WHAT YOU HAVE TO DO -
When the line containing "Image resolution: width=651" appears in the entries below, begin printing there and stop after the line containing "Click the 数量"; print each of those lines exactly and no other line.

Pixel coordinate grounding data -

========

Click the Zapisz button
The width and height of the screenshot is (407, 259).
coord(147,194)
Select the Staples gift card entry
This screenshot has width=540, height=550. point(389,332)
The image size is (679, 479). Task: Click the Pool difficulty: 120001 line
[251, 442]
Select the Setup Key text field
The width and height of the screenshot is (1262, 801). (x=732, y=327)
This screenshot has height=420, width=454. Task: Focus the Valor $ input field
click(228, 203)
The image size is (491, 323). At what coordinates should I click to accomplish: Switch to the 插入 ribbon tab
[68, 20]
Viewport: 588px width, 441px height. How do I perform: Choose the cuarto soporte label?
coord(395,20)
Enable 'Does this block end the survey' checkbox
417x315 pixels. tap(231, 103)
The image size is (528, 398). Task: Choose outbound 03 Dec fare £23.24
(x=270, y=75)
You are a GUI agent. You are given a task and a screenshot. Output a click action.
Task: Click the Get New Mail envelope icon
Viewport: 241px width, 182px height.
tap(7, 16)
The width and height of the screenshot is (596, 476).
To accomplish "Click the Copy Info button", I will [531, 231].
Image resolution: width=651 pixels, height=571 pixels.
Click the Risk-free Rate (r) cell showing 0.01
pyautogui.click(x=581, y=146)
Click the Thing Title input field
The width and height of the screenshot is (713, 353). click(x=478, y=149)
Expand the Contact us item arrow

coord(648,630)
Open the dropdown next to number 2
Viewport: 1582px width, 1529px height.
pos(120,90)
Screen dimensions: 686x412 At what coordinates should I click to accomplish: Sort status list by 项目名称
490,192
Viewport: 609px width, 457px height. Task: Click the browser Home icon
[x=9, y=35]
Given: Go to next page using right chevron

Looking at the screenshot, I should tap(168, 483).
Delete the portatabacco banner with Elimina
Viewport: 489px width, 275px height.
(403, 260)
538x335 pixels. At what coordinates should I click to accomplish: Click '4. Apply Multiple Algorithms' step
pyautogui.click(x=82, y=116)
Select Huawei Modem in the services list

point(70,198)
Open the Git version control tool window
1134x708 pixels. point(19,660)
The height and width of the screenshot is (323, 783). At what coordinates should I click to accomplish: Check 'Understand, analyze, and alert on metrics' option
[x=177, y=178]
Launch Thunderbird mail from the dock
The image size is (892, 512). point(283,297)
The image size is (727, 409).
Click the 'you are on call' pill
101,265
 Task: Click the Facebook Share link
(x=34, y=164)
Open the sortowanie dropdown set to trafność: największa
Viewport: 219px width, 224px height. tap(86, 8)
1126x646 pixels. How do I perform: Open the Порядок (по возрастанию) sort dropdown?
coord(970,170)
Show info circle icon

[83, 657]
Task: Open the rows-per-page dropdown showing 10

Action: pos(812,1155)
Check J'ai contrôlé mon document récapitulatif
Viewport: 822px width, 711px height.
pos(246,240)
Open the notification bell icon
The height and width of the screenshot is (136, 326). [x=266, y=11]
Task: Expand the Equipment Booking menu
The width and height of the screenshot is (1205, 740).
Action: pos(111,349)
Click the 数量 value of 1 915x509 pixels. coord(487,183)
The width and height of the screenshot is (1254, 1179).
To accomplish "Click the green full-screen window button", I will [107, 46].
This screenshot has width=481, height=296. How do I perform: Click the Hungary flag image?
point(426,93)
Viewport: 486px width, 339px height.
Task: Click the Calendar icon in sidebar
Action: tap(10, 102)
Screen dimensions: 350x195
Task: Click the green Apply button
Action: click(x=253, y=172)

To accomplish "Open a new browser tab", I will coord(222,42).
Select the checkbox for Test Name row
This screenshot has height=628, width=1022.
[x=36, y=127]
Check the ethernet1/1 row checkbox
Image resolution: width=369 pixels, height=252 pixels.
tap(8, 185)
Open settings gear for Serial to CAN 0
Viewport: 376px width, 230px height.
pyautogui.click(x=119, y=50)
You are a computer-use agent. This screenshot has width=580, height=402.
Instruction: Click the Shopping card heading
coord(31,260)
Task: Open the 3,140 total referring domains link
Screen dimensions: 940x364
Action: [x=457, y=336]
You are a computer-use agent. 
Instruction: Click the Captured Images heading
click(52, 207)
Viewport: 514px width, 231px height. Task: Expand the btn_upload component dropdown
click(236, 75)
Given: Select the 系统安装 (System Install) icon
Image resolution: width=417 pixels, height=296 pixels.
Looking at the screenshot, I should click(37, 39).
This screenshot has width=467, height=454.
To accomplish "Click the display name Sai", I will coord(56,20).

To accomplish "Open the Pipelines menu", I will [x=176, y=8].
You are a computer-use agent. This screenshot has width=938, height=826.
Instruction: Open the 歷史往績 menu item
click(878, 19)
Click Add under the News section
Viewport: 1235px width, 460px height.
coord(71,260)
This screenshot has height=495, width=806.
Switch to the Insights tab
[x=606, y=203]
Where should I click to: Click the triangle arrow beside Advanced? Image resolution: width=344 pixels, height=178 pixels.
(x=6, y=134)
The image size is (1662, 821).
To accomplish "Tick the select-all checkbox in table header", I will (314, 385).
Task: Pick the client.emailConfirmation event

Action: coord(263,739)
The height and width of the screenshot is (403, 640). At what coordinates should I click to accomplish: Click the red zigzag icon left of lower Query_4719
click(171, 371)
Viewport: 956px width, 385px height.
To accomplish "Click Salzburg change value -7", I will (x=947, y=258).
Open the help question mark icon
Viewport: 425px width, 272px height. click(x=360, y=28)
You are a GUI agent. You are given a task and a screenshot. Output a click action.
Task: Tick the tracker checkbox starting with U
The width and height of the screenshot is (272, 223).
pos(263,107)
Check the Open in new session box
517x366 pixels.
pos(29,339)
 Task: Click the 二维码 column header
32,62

========

SOLUTION FOR THIS PROBLEM -
Image resolution: width=651 pixels, height=571 pixels.
Click the Risk-free Rate (r) cell showing 0.01
pyautogui.click(x=581, y=146)
Click the Thing Title input field
The width and height of the screenshot is (713, 353). click(x=478, y=149)
Expand the Contact us item arrow

coord(648,630)
Open the dropdown next to number 2
Viewport: 1582px width, 1529px height.
pos(120,90)
Screen dimensions: 686x412 At what coordinates should I click to accomplish: Sort status list by 项目名称
490,192
Viewport: 609px width, 457px height. Task: Click the browser Home icon
[x=9, y=35]
Given: Go to next page using right chevron

Looking at the screenshot, I should tap(168, 483).
Delete the portatabacco banner with Elimina
Viewport: 489px width, 275px height.
(403, 260)
538x335 pixels. At what coordinates should I click to accomplish: Click '4. Apply Multiple Algorithms' step
pyautogui.click(x=82, y=116)
Select Huawei Modem in the services list

point(70,198)
Open the Git version control tool window
1134x708 pixels. point(19,660)
The height and width of the screenshot is (323, 783). At what coordinates should I click to accomplish: Check 'Understand, analyze, and alert on metrics' option
[x=177, y=178]
Launch Thunderbird mail from the dock
The image size is (892, 512). point(283,297)
The image size is (727, 409).
Click the 'you are on call' pill
101,265
 Task: Click the Facebook Share link
(x=34, y=164)
Open the sortowanie dropdown set to trafność: największa
Viewport: 219px width, 224px height. tap(86, 8)
1126x646 pixels. How do I perform: Open the Порядок (по возрастанию) sort dropdown?
coord(970,170)
Show info circle icon

[83, 657]
Task: Open the rows-per-page dropdown showing 10

Action: pos(812,1155)
Check J'ai contrôlé mon document récapitulatif
Viewport: 822px width, 711px height.
pos(246,240)
Open the notification bell icon
The height and width of the screenshot is (136, 326). [x=266, y=11]
Task: Expand the Equipment Booking menu
The width and height of the screenshot is (1205, 740).
Action: pos(111,349)
Click the 数量 value of 1 915x509 pixels. coord(487,183)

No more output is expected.